Le square ou le Palais ?


Le gouvernement se trompe lourdement en s'attaquant aux conséquences plutôt qu'aux causes. Qu'est-ce qui bloque l'ouverture d'agences de change agréées, pourtant prévues depuis une dizaine d'années ? Pourquoi le gouvernement n'ose-t-il pas libérer le marché de la devise ?  Nous revoici replongés dans un nouveau cycle de flambée des devises ! Le marché parallèle, ou plutôt la “bourse” du square Port-Saïd, a décidé d'augmenter sensiblement le taux de change, au grand dam de la Banque d'Algérie, qui se voit confinée dans un rôle de spectateur. En fait, les cambistes n'ont pas décidé de leur propre chef d'augmenter le taux de change.

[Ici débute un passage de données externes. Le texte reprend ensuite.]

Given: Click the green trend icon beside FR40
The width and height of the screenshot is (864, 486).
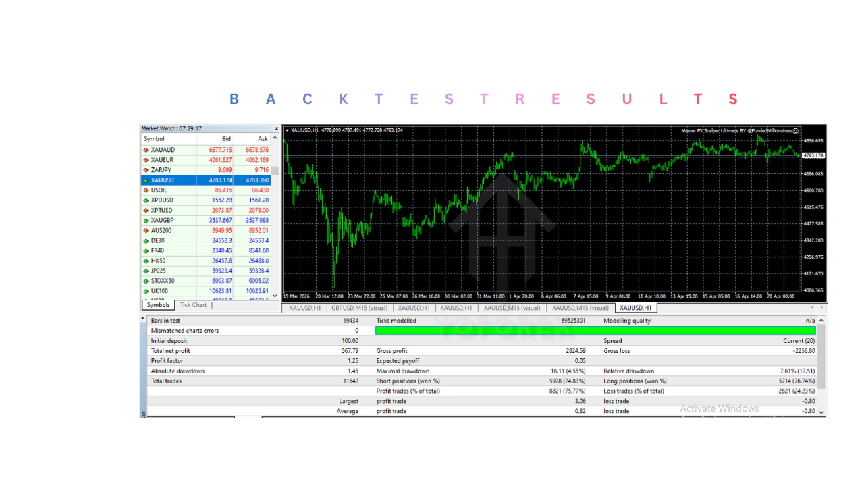Looking at the screenshot, I should pos(144,250).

Ils n'ont fait, en réalité, que répercuter une décision du gouvernement qui fait que tous les opérateurs privés se ruent vers le marché parallèle pour s'approvisionner en devises. C'est ce que l'on appelle la règle de l'offre et de la demande. Le gouvernement crée la pénurie, pousse les opérateurs privés à aller vers le marché parallèle, en raison du fait que le système bancaire algérien reste à la traîne. Il n'y a qu'à voir nos voisins pour se rendre compte que nous sommes en train d'évoluer à contre-courant et que cette façon de gérer les devises ne profite, en fait, qu'aux trabendistes. Il suffit de voir le nombre d'affaires liées au transfert illégal de devises vers l'étranger pour se rendre compte que le mal est trop profond. Le gouvernement se trompe lourdement en s'attaquant aux conséquences plutôt qu'aux causes. Qu'est-ce qui bloque l'ouverture d'agences de change agréées, pourtant prévues depuis une dizaine d'années ? Pourquoi le gouvernement n'ose-t-il pas libérer le marché de la devise ? L'expérience a démontré que la politique de restriction profitait beaucoup plus aux parasites qu'à l'économie nationale. Lorsque des opérateurs privés, nationaux ou étrangers, se trouvent contraints de recourir au marché parallèle ou à transporter de l'argent par valise, comme de vulgaires trabendistes, c'est que le gouvernement les y a poussés. La nature a horreur du vide, et c'est au gouvernement de donner une alternative viable et crédible aux opérateurs, au lieu de jouer au mauvais gendarme. Que des sommes colossales sortent sous le nez et la barbe du gouvernement, et que les douanes de pays étrangers informent le gouvernement algérien de la gravité du phénomène, cela dénote de la faillite d'un système bancaire qui reste le principal facteur de blocage de la relance économique.